In order to obtain laser-writable polymer compositions, the additives according to the invention are mixed into the matrix polymer. It has been found that the composition of additive and matrix polymer according to the invention can be laser written with better contrast than known compositions, especially if the matrix polymer itself is less laser-writable. Laser writability is also better than when the absorber itself is mixed into the matrix polymer, or only mixed with the first polymer or the second polymer alone.

Accordingly, the present invention also relates to a laser-writable composition comprising a matrix polymer and distributed therein the additive according to the invention.

The advantages of the laser-writable composition according to the invention are fully exhibited in all matrix polymers, however especially in cases where the matrix polymer has been selected from the group consisting of polyethylene, polypropylene, polyamide, polymethyl(meth)acrylate, In the case of polyurethane, polyester thermoplastic vulcanizate (SARLINK(R) is an example), thermoplastic elastomer (Arnitel(R) is an example) or silicone rubber.

The laser-writable composition according to the invention may also contain other additives known to enhance or add properties to the matrix polymer.

Examples of suitable additives for this purpose are reinforcing materials such as glass fibers and carbon fibers, nanofillers such as clays including wollastonite and mica, pigments, dyes and colorants, fillers such as calcium carbonate and talc, processing aids, stabilizers, Antioxidant, Plasticizer, Impact Modifier, Flame Retardant, Release Agent, Blowing Agent.

The amount of these other additives can vary from very small amounts such as 1 or 2 vol. % to 70 or 80 vol. % or more relative to the volume of the compound formed. The additives will generally be used in amounts such that any negative impact on the laser marking contrast obtainable by irradiating the composition will be limited to acceptable levels. Filled compositions exhibiting excellent laser-writability are compositions comprising polyamide, in particular polyamide-6, polyamide-46 or polyamide-66, and talc as filler additive.

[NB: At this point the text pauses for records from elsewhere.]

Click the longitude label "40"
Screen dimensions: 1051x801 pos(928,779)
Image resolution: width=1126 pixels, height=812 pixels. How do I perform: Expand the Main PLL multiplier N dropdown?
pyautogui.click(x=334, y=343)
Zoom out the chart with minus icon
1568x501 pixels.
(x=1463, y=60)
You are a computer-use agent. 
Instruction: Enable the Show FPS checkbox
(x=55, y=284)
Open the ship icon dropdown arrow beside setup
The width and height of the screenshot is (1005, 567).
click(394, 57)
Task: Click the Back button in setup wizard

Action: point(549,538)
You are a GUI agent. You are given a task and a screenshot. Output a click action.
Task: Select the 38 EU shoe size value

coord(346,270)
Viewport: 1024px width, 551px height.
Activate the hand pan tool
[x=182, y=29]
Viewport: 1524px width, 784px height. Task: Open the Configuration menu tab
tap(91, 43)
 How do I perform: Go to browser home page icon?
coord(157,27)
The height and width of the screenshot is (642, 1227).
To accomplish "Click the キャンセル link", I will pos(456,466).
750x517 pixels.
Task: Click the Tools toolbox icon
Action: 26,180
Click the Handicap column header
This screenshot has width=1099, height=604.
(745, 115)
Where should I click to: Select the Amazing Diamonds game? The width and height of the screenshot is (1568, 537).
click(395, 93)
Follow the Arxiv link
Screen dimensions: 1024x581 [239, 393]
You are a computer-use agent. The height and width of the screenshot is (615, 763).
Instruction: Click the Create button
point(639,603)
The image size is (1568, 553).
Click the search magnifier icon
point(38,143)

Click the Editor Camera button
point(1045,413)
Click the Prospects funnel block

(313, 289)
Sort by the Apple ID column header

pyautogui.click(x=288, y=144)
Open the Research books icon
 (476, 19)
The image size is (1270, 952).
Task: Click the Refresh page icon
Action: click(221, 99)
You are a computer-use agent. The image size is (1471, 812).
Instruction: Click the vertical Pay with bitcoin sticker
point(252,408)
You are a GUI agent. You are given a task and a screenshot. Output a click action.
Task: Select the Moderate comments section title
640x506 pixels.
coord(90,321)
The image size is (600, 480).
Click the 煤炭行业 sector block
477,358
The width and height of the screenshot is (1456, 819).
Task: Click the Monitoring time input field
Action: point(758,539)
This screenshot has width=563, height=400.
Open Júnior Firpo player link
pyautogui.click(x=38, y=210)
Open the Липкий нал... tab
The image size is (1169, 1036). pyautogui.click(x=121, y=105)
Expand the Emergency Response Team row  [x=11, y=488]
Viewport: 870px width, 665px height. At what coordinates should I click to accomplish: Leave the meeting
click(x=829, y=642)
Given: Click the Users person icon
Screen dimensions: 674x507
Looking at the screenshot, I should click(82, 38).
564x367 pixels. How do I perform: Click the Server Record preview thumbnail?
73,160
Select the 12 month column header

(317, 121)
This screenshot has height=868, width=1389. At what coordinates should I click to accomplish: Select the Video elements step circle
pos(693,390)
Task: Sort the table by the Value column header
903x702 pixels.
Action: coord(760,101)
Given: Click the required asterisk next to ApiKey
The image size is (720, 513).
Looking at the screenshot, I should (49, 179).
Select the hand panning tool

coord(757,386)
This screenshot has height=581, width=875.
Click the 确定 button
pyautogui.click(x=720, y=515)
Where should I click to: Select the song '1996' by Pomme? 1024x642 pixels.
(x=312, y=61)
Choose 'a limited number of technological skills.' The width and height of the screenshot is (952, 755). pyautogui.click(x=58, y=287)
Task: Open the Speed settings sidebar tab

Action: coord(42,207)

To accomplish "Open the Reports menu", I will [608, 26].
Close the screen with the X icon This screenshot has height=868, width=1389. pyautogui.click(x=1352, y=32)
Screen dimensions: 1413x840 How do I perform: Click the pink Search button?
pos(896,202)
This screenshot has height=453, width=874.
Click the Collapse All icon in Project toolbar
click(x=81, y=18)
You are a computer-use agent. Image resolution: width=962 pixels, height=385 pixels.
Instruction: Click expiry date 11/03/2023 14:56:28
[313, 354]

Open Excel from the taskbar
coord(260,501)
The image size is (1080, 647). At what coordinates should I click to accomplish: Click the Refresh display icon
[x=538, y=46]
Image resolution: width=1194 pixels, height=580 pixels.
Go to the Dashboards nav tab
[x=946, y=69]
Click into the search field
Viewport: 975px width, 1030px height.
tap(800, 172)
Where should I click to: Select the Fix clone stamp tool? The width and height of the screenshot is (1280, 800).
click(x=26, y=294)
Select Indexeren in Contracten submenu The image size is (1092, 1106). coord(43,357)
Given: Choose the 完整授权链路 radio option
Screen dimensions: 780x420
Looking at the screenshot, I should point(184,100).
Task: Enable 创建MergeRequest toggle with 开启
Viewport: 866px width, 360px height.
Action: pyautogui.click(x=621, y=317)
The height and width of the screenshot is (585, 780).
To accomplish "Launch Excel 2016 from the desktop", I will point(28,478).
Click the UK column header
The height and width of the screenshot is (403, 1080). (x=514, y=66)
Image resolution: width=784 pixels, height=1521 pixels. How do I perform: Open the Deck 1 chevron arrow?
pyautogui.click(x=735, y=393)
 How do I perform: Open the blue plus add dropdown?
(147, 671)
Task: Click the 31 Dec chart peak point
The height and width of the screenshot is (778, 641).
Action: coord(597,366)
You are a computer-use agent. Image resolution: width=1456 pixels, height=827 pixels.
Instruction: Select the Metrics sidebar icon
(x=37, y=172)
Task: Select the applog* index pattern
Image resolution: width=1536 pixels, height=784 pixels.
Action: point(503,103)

Laser-writable compositions according to the invention can be prepared by mixing additives into a molten matrix polymer. To facilitate this mixing, the non-functionalized polymer used as a support in the masterbatch preferably has a melting point lower than or equal to the base polymer. Preferably, the first polymer has a melting point at least equal to or higher than that of the base polymer. The non-functional polymer can be the same as or different from the base polymer. The following description also applies to the first polymer. Accordingly, it has been found that an absorber provided with a layer of polymer composition produces a composition that laser writes with high contrast both when mixed into a polyamide matrix and when mixed into a polyethylene matrix, wherein in the In the above polymer composition, the first polymer is polyamide, and the second polymer is polyethylene grafted with maleic anhydride. This advantageous effect can also be achieved both in polyamides and in polyethylene, if the first polymer is, for example, polycarbonate.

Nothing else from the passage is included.